RECORDED INFORMATION »

BEGIN

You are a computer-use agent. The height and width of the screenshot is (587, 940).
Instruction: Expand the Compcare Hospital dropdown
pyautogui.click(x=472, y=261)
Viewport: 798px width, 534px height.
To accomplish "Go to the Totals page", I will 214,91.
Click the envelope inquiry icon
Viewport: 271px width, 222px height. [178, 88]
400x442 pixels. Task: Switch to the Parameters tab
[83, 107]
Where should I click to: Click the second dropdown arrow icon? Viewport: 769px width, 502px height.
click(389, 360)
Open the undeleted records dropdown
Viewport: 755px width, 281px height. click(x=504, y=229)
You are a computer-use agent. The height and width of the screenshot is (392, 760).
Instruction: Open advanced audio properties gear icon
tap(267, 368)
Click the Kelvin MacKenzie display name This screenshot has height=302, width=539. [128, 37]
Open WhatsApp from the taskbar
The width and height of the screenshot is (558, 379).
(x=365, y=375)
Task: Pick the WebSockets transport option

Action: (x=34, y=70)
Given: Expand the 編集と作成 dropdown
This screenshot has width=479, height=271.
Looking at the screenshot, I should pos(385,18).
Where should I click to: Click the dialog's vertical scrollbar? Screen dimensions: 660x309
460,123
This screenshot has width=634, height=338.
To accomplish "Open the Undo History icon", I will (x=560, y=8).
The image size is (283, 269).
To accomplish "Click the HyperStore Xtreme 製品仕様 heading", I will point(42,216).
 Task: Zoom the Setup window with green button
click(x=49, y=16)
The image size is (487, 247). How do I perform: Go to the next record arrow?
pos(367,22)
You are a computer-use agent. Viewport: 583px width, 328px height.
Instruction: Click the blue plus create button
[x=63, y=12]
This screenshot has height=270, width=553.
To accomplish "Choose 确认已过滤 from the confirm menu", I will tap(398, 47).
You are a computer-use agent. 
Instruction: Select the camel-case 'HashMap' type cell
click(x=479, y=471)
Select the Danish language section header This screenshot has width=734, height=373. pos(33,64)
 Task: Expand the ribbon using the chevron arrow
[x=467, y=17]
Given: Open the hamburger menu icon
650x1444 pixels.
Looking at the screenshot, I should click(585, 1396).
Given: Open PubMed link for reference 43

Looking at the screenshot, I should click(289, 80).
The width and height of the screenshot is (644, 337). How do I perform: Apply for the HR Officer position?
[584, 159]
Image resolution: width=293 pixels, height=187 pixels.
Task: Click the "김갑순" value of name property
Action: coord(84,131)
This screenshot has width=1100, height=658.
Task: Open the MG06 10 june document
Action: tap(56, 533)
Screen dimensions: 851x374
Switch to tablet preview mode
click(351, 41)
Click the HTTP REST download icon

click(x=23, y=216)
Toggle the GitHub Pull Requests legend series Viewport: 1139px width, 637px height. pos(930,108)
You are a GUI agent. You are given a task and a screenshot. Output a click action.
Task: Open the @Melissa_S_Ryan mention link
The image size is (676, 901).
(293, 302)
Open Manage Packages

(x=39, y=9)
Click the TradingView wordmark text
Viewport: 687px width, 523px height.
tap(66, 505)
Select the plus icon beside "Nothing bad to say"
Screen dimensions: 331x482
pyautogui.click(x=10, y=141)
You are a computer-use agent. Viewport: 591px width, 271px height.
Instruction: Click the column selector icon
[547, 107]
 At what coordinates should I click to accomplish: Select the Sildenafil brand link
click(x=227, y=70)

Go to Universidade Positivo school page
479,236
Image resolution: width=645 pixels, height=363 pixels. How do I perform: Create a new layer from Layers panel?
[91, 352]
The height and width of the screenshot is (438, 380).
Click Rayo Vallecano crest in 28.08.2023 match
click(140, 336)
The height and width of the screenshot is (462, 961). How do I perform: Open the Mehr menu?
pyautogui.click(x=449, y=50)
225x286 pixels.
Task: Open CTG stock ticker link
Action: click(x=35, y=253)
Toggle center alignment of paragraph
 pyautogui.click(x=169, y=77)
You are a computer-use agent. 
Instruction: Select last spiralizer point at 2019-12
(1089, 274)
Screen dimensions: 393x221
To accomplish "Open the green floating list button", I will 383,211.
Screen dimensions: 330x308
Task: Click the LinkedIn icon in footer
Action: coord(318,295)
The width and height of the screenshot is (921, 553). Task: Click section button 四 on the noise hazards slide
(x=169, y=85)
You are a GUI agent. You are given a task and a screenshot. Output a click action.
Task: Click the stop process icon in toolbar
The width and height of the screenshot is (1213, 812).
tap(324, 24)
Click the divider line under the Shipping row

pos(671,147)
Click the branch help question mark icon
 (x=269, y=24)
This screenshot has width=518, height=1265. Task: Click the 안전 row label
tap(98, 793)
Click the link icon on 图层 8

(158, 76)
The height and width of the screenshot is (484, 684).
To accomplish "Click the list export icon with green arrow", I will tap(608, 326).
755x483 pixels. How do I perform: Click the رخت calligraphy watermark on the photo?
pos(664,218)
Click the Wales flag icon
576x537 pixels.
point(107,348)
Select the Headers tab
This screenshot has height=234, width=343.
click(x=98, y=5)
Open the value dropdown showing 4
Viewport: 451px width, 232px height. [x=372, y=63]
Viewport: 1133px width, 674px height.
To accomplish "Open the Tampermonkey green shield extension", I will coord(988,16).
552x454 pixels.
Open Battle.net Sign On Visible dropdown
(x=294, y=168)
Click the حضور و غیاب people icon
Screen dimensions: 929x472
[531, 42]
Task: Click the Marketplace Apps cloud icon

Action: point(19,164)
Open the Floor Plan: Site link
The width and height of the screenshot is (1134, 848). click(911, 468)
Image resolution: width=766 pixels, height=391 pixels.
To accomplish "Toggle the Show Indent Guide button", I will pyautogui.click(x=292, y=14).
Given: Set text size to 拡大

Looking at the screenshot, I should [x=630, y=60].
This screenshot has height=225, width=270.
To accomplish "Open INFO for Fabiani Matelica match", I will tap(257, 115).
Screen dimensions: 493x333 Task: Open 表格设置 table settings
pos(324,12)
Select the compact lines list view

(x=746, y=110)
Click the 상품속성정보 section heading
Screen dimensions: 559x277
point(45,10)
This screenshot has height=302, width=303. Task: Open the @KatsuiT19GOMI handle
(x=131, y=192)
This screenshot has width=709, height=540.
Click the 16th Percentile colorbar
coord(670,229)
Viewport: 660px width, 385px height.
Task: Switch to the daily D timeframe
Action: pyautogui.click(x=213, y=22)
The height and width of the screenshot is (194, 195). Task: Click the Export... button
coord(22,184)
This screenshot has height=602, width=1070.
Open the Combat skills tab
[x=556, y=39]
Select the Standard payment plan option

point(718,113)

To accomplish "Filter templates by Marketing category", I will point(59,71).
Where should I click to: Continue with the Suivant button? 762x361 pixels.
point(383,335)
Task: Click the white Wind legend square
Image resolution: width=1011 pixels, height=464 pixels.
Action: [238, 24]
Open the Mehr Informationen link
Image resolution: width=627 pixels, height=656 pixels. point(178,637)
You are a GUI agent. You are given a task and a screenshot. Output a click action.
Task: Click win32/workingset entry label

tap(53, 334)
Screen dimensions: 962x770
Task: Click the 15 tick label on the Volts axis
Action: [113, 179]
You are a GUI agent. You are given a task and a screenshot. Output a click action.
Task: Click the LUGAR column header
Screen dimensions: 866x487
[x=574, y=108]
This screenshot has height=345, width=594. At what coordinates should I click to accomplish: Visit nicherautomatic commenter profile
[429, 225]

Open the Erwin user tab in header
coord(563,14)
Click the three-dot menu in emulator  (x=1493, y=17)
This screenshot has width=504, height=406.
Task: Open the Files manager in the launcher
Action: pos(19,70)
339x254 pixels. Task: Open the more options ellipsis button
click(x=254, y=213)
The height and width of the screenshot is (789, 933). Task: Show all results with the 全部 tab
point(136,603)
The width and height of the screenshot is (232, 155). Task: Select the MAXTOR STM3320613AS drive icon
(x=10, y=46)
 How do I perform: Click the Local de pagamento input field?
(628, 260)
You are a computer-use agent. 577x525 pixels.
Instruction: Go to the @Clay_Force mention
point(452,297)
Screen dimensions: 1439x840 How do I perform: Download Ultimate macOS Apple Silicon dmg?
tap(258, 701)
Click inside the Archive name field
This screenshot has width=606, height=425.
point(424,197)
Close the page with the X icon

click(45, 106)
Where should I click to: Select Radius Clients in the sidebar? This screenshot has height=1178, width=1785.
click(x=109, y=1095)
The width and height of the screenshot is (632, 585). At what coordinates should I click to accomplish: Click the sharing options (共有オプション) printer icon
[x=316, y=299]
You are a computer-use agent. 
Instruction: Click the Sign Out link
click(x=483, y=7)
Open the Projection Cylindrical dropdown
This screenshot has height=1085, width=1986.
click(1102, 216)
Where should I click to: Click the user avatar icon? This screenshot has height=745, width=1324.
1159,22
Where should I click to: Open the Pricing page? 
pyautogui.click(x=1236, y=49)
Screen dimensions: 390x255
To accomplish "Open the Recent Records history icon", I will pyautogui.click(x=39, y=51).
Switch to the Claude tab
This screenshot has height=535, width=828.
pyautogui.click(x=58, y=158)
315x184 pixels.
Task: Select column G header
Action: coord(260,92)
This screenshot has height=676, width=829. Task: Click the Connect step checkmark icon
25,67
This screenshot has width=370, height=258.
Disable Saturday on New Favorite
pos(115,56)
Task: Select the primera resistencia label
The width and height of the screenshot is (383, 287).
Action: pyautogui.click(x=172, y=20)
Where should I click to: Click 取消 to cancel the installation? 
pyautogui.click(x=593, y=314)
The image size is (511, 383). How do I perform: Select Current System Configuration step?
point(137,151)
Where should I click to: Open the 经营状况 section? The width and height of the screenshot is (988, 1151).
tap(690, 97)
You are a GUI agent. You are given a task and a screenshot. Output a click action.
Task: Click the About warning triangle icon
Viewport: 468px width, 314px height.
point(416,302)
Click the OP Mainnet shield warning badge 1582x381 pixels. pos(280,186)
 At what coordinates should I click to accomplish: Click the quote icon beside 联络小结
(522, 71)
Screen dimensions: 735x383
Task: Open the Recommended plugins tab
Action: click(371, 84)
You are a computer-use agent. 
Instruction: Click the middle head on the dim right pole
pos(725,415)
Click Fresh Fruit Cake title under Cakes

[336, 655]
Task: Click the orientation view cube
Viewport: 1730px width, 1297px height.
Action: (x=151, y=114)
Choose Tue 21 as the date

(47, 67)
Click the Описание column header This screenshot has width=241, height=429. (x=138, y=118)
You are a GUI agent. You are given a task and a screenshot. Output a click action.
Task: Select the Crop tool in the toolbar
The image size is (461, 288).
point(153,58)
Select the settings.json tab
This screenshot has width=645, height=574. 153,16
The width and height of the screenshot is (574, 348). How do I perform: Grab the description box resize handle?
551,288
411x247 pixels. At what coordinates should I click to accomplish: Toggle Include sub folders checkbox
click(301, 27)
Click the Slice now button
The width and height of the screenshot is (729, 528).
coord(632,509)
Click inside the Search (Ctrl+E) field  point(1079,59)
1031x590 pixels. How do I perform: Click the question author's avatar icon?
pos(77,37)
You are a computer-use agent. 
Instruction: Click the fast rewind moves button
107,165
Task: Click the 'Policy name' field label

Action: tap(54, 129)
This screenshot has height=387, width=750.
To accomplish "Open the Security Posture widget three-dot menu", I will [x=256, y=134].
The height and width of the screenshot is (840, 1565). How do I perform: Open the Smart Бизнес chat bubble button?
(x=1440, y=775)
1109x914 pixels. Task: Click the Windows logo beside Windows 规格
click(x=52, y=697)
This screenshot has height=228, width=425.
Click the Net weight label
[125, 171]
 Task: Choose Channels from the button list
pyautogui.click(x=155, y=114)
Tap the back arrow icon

END

ACTIVITY » Figure out how many lines of the data above include "heading", then give the number and nothing more.

ANSWER SPACE » 2